> [MATERIAL TO PROCESS]

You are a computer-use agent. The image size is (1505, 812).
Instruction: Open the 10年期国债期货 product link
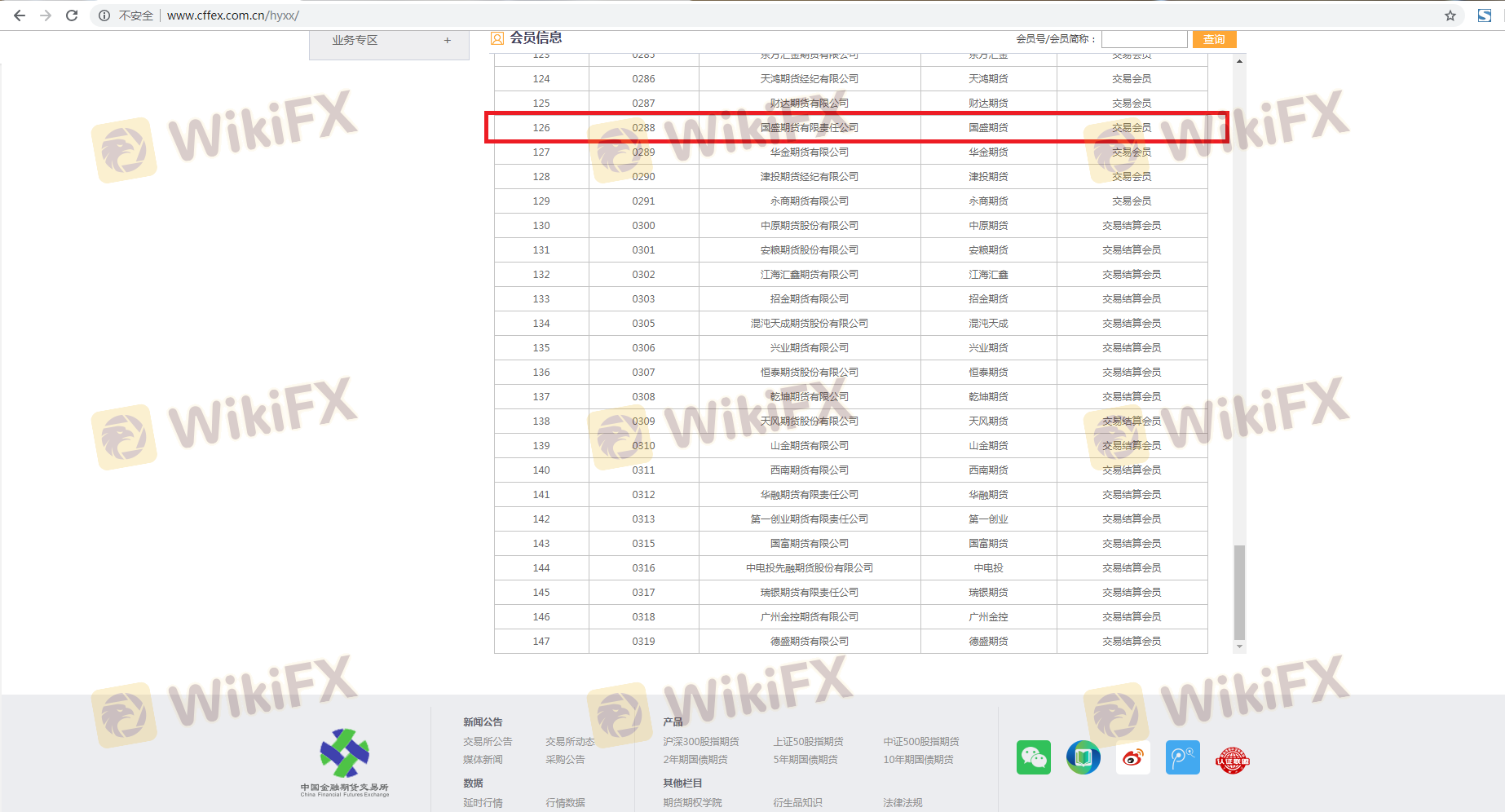pos(918,759)
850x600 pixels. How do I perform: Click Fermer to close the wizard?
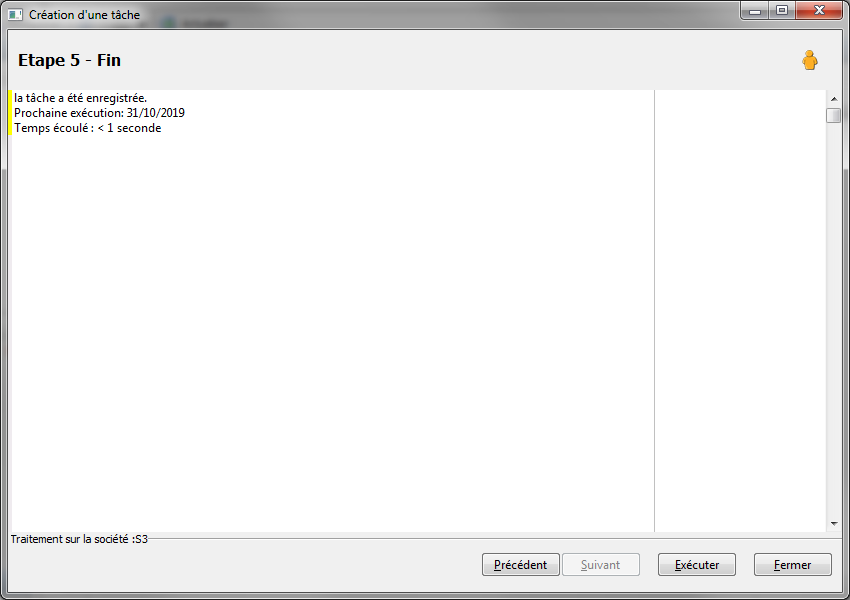pos(793,565)
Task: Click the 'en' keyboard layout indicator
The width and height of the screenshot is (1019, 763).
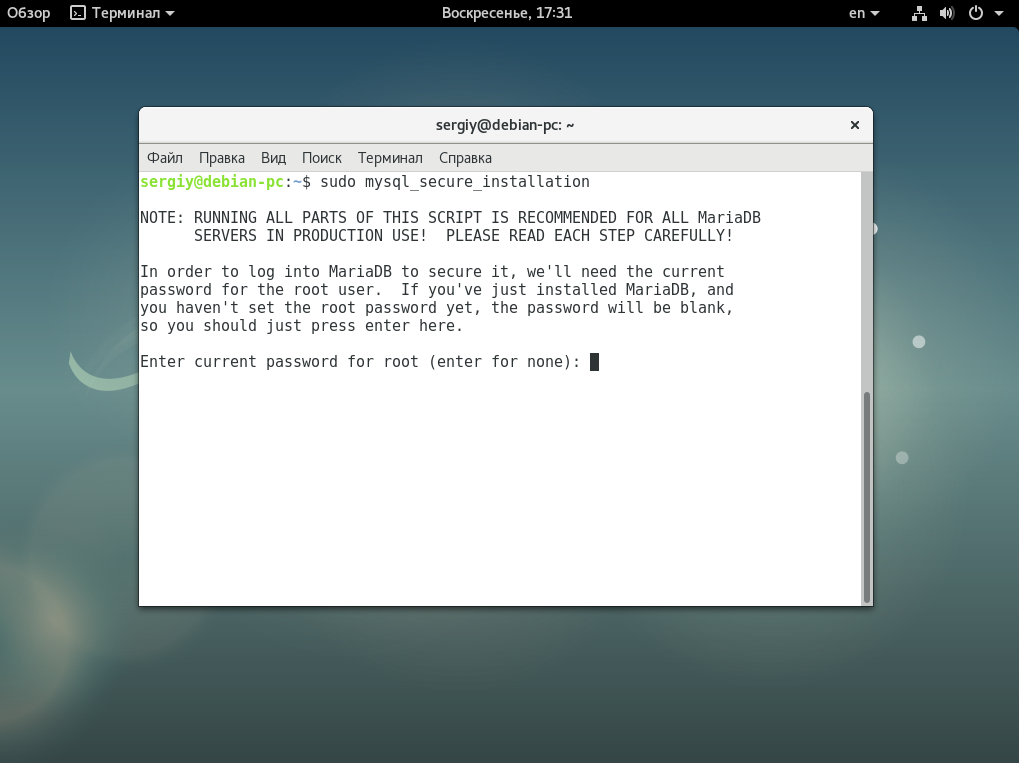Action: click(x=858, y=13)

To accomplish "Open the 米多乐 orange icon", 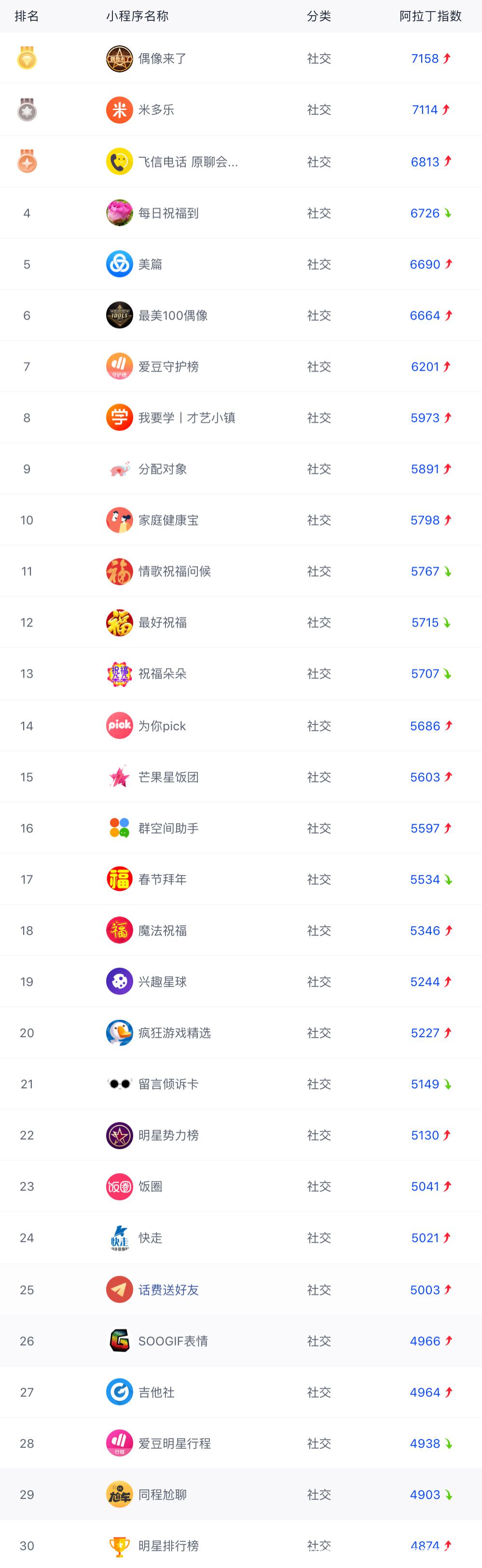I will pos(119,110).
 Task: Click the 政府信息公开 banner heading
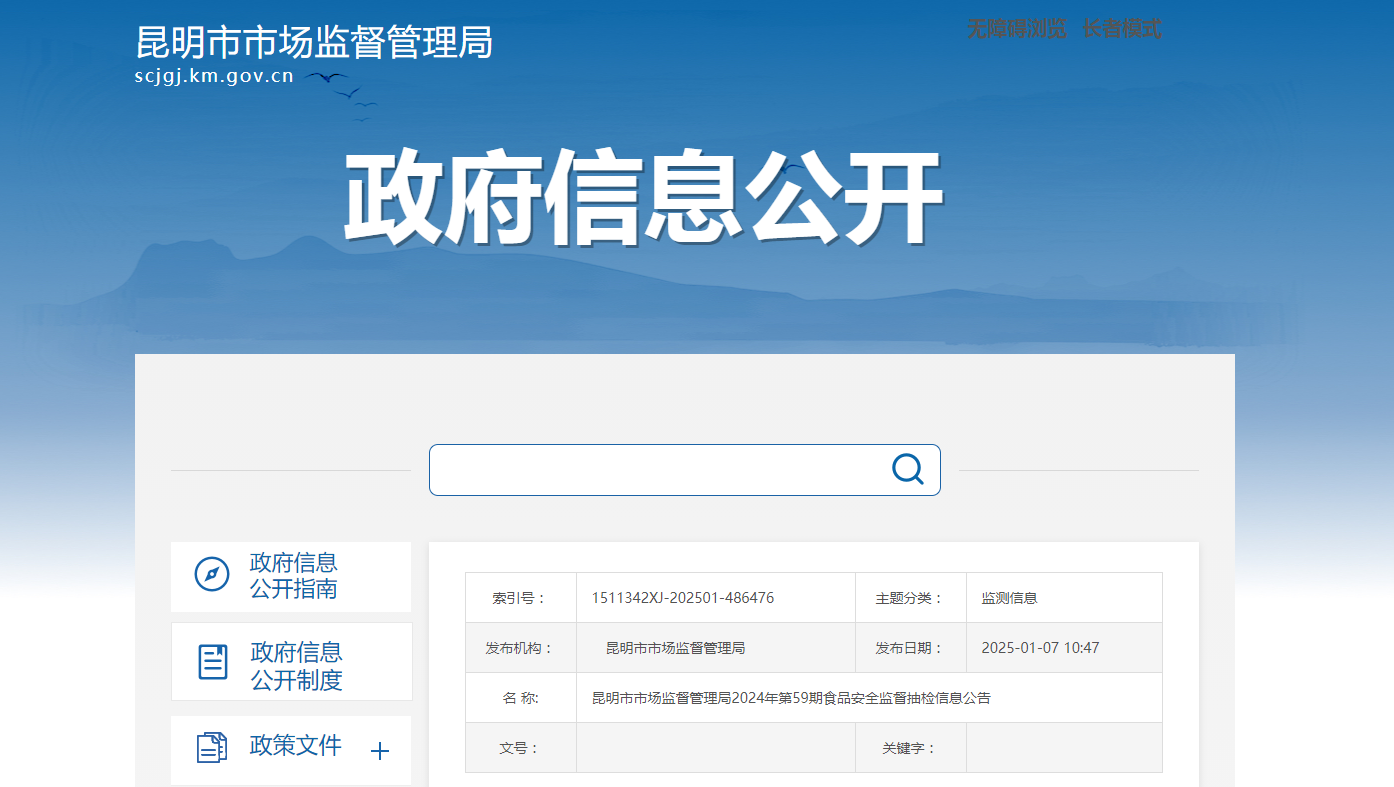coord(643,198)
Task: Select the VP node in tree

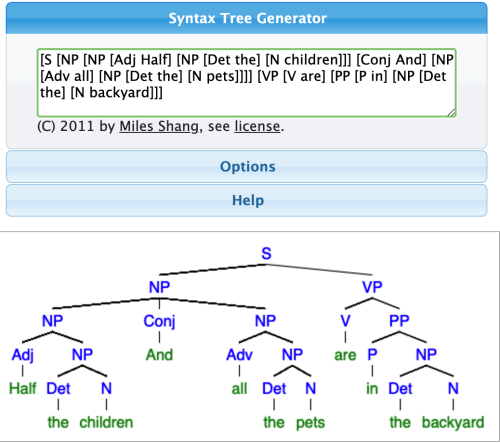Action: [372, 287]
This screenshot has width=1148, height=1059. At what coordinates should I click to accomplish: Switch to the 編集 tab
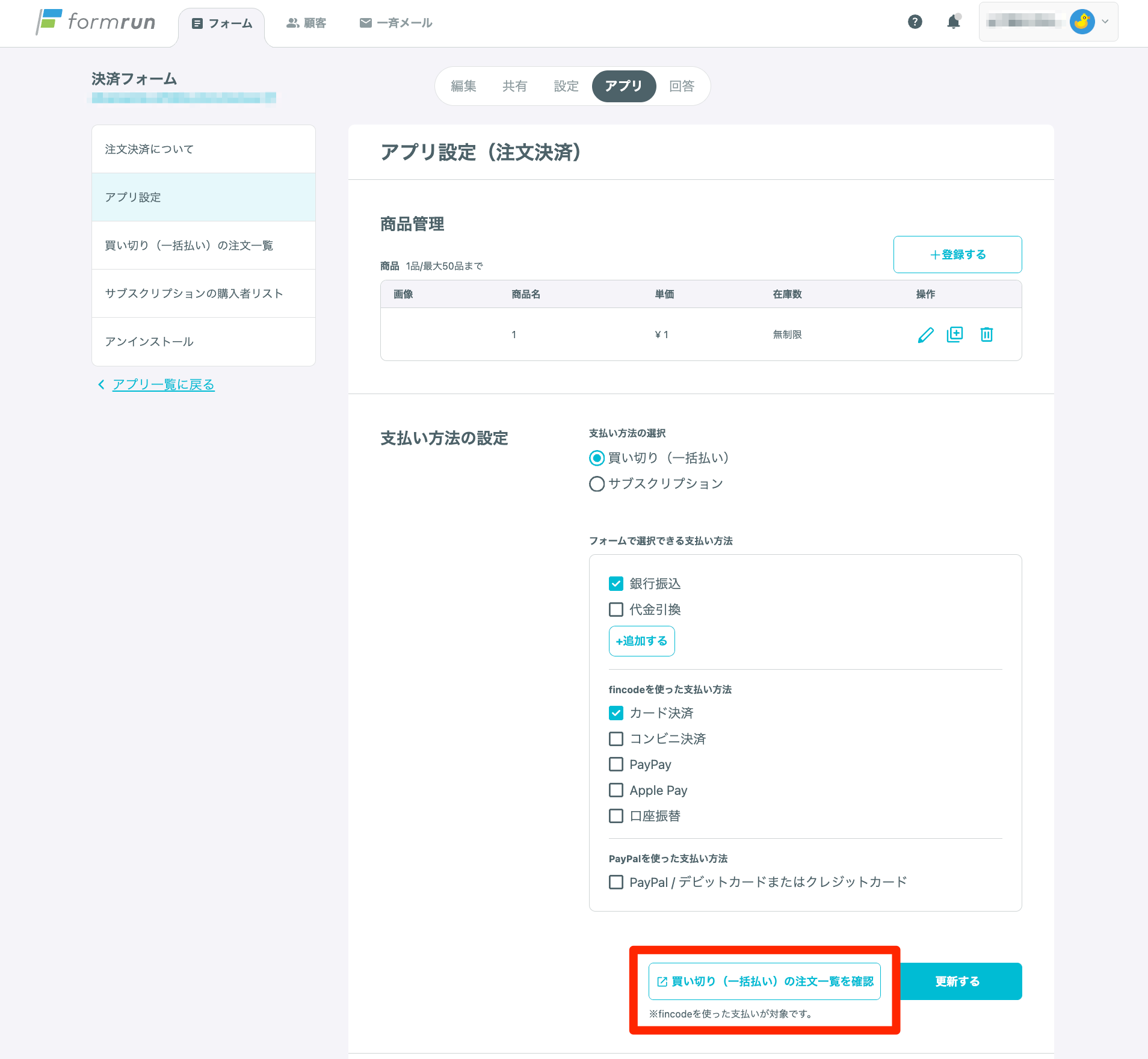[x=463, y=86]
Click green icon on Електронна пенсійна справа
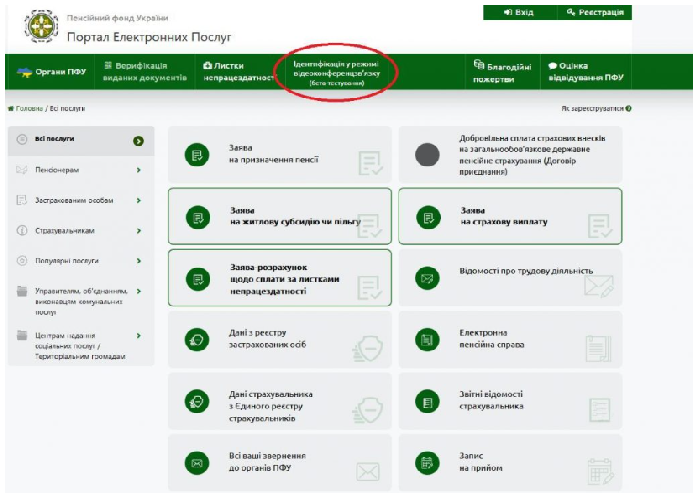The width and height of the screenshot is (699, 499). [x=429, y=340]
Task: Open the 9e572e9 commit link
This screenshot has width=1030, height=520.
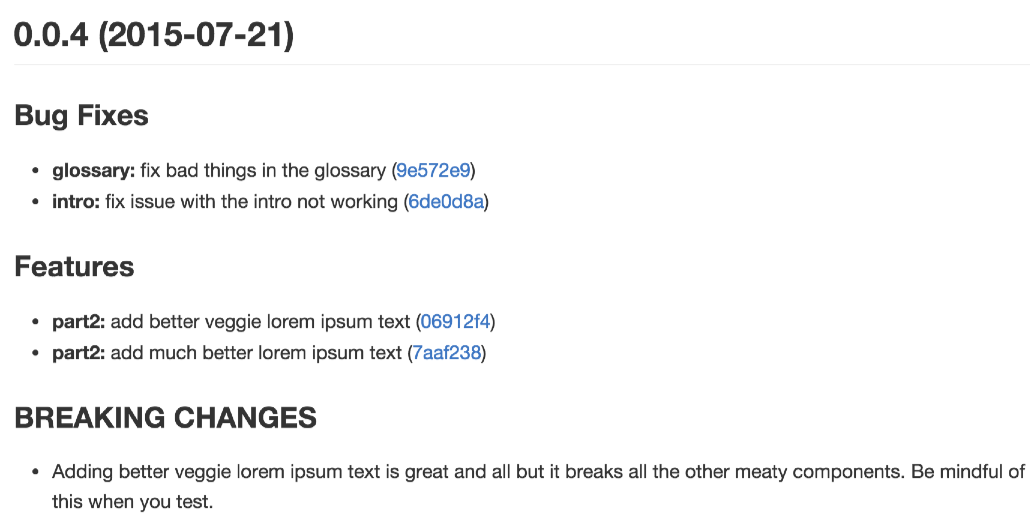Action: [433, 170]
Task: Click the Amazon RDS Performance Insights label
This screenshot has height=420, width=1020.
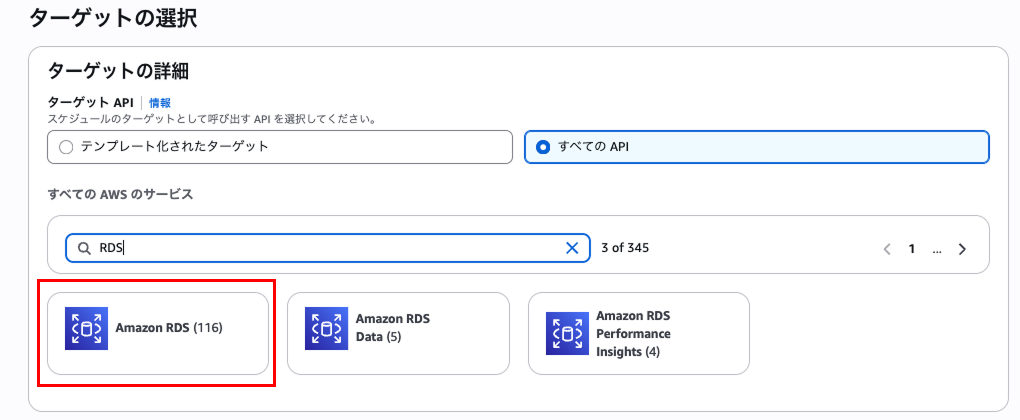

> [WORK ORDER] Give again, unchanged, only the lines from the line containing "This screenshot has width=1148, height=1059." to the last line of the records above. Pictures do not belong in the copy.

> [THE COMPLETED TASK]
This screenshot has width=1148, height=1059. At what coordinates should I click to accomplish: Switch to the 編集 tab
[x=463, y=86]
Click green icon on Електронна пенсійна справа
The width and height of the screenshot is (699, 499). [x=429, y=340]
Task: Open the 9e572e9 commit link
This screenshot has width=1030, height=520.
Action: [433, 170]
Task: Click the Amazon RDS Performance Insights label
This screenshot has height=420, width=1020.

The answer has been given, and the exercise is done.